§ **PROBLEM**: Sort through the data and copy the lines holding the word "height".

★ ★ ★ ★

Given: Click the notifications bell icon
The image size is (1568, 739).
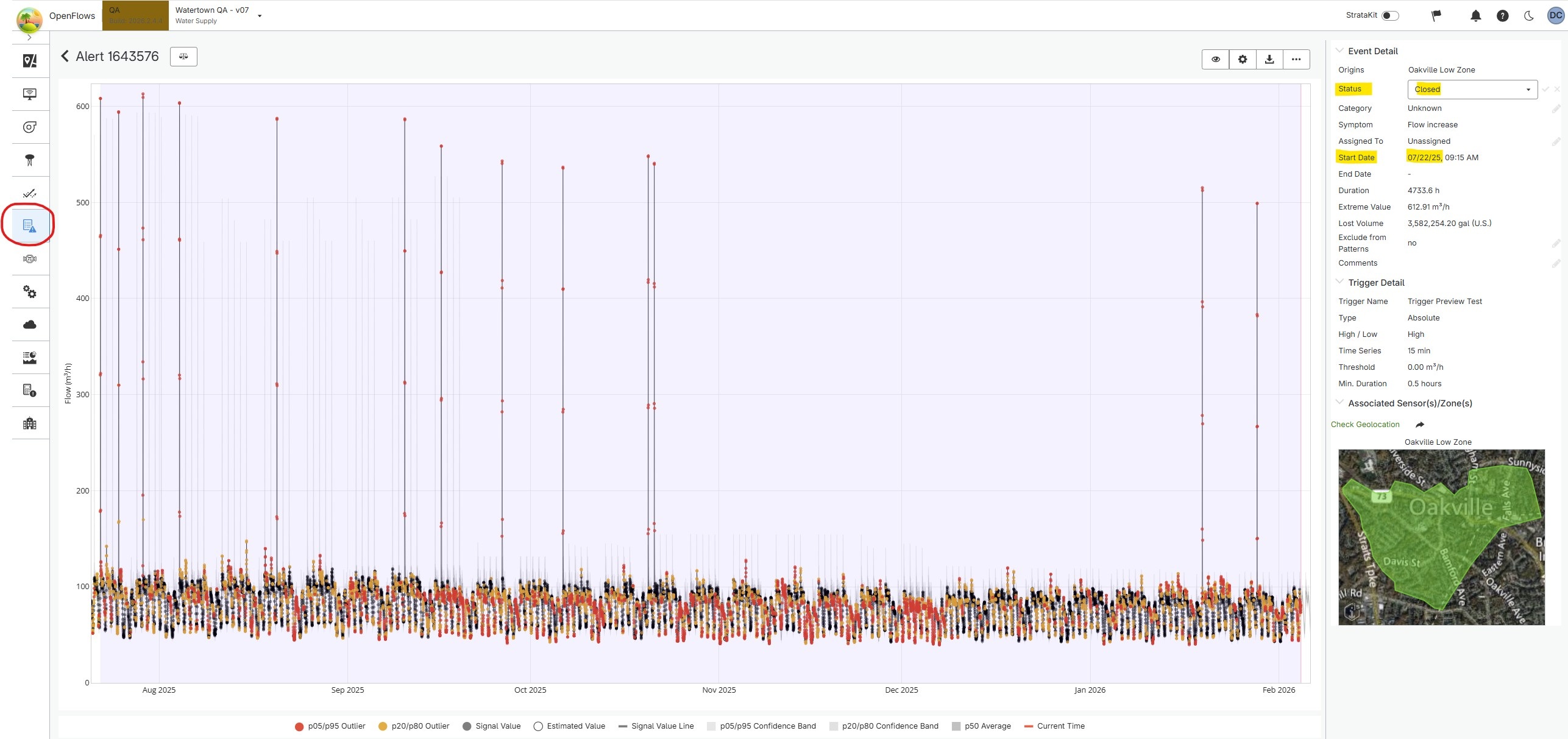Looking at the screenshot, I should click(x=1475, y=16).
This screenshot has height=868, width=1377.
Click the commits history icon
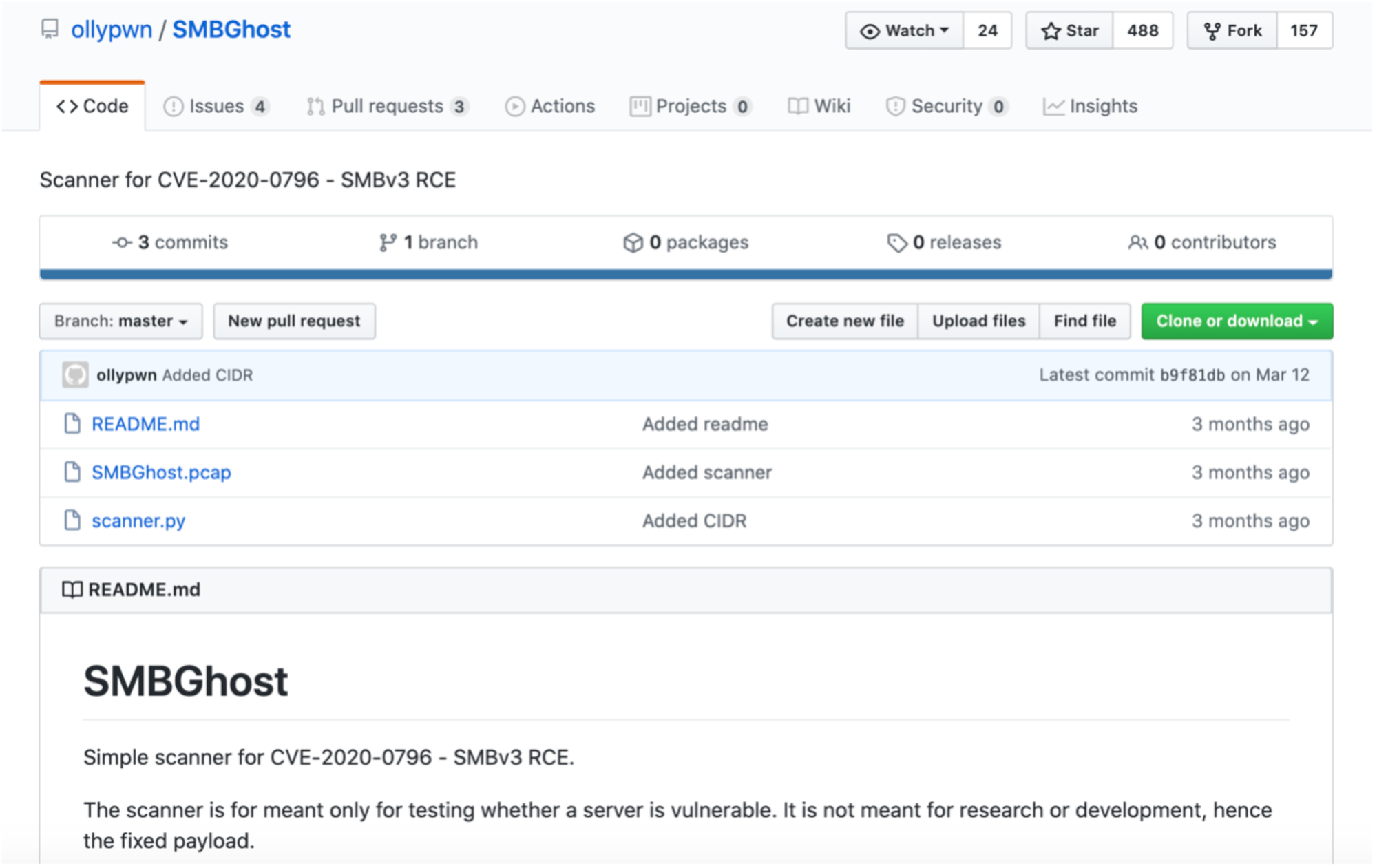tap(122, 243)
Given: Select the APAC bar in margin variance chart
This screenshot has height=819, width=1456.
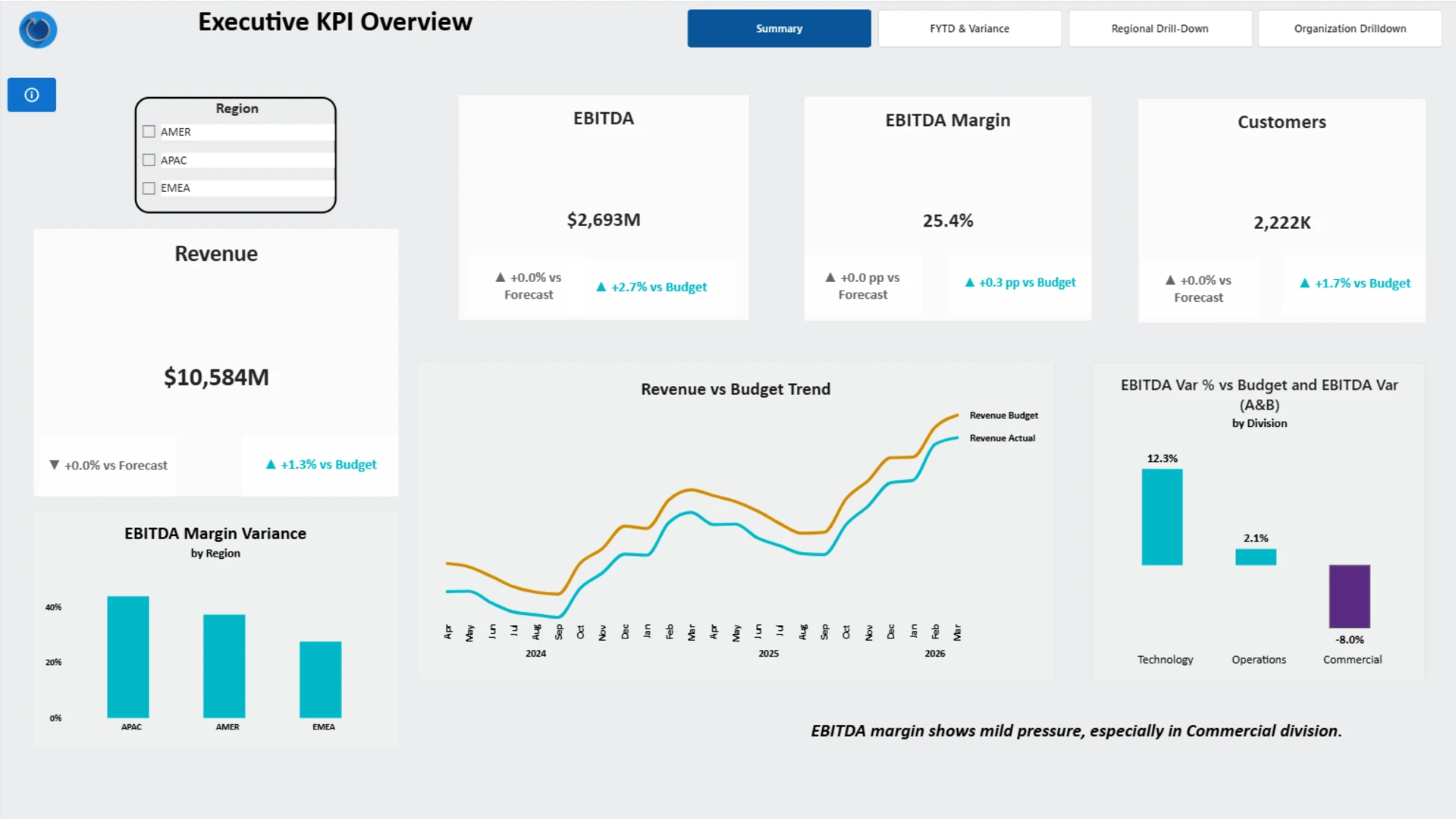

★ ★ ★ ★

§ **SOLUTION TO THE EXERCISE**:
This screenshot has height=868, width=1377.
This screenshot has height=819, width=1456.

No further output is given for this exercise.